Just One Page a Day

← Back to Stories (view on slashdot.org)

Posted by ryuzaki0 on Friday November 8, 2002 @02:36AM from the stuff-to-read dept.

Charles Franks writes "Two years ago I started building an online proofreading system as a way to help Project Gutenberg (PG) get more books online: Distributed Proofreaders (DP). The concept is simple, we scan books and load the image and OCR output for each page into the online system. Next, proofreaders compare the OCR text to the image making any corrections as necessary, each page gets looked at twice. Finally the output from the site is massaged into a PG e-text and submitted to PG for posting to the archive. Now, nearly 600 books and a lot of PHP code later, we have snuggled into our new home which is graciously provided by the Internet Archive and Project Gutenberg. Now that we have 'real' resources available to us (the original site ran on a Pentium 200 over my 128kbps upstream cablemodem) I would like to invite the online community at large to help us put even more books online. To this end I would like to ask everyone to do 'Just One Page a Day'. Thank you, Charles Franks"

26 of 373 comments (clear)

Min score:

Reason:

Sort:

Stop reading this by XiC · 2002-11-08 02:38 · Score: 5, Insightful

And start reading a page!
After that come back and you may continue();
1. Re:Stop reading this by H0ek · 2002-11-08 07:01 · Score: 3, Insightful
  
  In fact, I feel it would be a Good Thing(tm) for our friendly Slashdot host to stick the link to this project into their Quick Link section on the main page.
  
  Of course, I've already bookmarked the page, but that's on one machine. What happens six months down the line when I need to rebuild my bookmarks? Search for the article on Slashdot? Ick.
  
  --
  H0ek
  Think you're smart? Prove you've got brains!
A better use of time by Apreche · 2002-11-08 02:45 · Score: 5, Insightful

I think a better use of time would be to have all these programmers here develop a better OCR. Then you wouldn't need the proofreading and could just feed books into the scanner. I mean there are lots of things wrong with OCR and reasons why it can't be absolutely perfect, but it CAN bet better. If we just write one line of code a day each we'll have better OCR in no time.

--
The GeekNights podcast is going strong. Listen!
1. Re:A better use of time by Anonymous Coward · 2002-11-08 03:04 · Score: 1, Insightful
  
  I think a better use of time would be to have all these programmers here develop a better OCR. Then you wouldn't need the proofreading and could just feed books into the scanner. I mean there are lots of things wrong with OCR and reasons why it can't be absolutely perfect, but it CAN bet better.
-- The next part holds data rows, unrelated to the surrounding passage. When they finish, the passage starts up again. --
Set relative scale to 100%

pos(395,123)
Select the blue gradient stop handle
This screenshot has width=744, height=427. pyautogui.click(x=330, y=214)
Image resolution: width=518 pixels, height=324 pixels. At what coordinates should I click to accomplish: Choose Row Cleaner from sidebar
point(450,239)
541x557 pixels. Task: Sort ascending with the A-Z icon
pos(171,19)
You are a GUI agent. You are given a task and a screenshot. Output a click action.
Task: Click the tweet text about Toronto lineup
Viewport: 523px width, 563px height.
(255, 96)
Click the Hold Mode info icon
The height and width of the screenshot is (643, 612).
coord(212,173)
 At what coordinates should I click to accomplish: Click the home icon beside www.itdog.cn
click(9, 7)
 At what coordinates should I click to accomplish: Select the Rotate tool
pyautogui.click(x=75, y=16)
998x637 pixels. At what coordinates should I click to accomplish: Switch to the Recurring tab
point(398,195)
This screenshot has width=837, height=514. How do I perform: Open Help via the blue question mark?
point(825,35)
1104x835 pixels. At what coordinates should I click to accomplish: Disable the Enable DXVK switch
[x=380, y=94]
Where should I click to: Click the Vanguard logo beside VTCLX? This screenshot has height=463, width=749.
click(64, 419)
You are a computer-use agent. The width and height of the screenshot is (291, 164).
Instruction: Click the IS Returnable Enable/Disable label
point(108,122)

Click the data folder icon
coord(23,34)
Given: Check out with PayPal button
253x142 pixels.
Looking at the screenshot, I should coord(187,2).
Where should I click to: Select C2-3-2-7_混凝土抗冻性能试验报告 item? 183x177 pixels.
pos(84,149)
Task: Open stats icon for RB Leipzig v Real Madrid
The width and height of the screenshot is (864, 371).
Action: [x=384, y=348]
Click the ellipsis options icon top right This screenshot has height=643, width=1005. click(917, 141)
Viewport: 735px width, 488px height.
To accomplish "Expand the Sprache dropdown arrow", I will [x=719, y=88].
If we just write one line of code a day each we'll have better OCR in no time.
  
  Great idea! Allow me to offer this line today:
  
  $legible_book_copy = getPerfectOCR($famous_book);
  
  Now someone just needs to implement the simple function, getPerfectOCR().
2. Re:A better use of time by SteakJerky.com · 2002-11-08 03:22 · Score: 2, Insightful
  
  Even with fantastic OCR, there will be some small errors out there so a human double check is a great idea. If project Gutenberg isn't a great reason to buy a pda, I don't know what is. Its a huge library of great books ready to be read in the lunch line, on the bus, in the john...
Re:How do I get to plug my online website? by Anonymous Coward · 2002-11-08 02:46 · Score: 2, Insightful

a wonderful resource for poor areas.

And where do the poor get online? In libraries.
D'oh!
Re:Legal Implications by astrosmurf · 2002-11-08 02:52 · Score: 2, Insightful

The only works that go into PG are works in the public domain. While publishers sell dead-tree copies still, they have no copyright over the original text contained within
But the publishers still have copyright on their specific printing. Distributing scanned copies of pages probably still violates their copyright, even if distributing the OCR output does not.
Re:copyrights? by Anonymous Coward · 2002-11-08 02:55 · Score: 2, Insightful

Copyrights aren't perpetual In Theory. But isn't disney and microsoft (MS wrt printed works esp) working hard to insure they're perpetual In Practice?
Technology without morality is an atrocity by Anonymous Coward · 2002-11-08 03:06 · Score: 1, Insightful

This site is about technology for technology's sake.
Bollocks.
Technology is a human endeavour and as with all human work it is subject to ethical and moral considerations.
It's a disgrace that moral philosophy is not a required course in most tech. degree programs.
Re:use proofreading meta-data to improve OCR! by Big_Breaker · 2002-11-08 03:09 · Score: 4, Insightful

Different book - different font - different problems.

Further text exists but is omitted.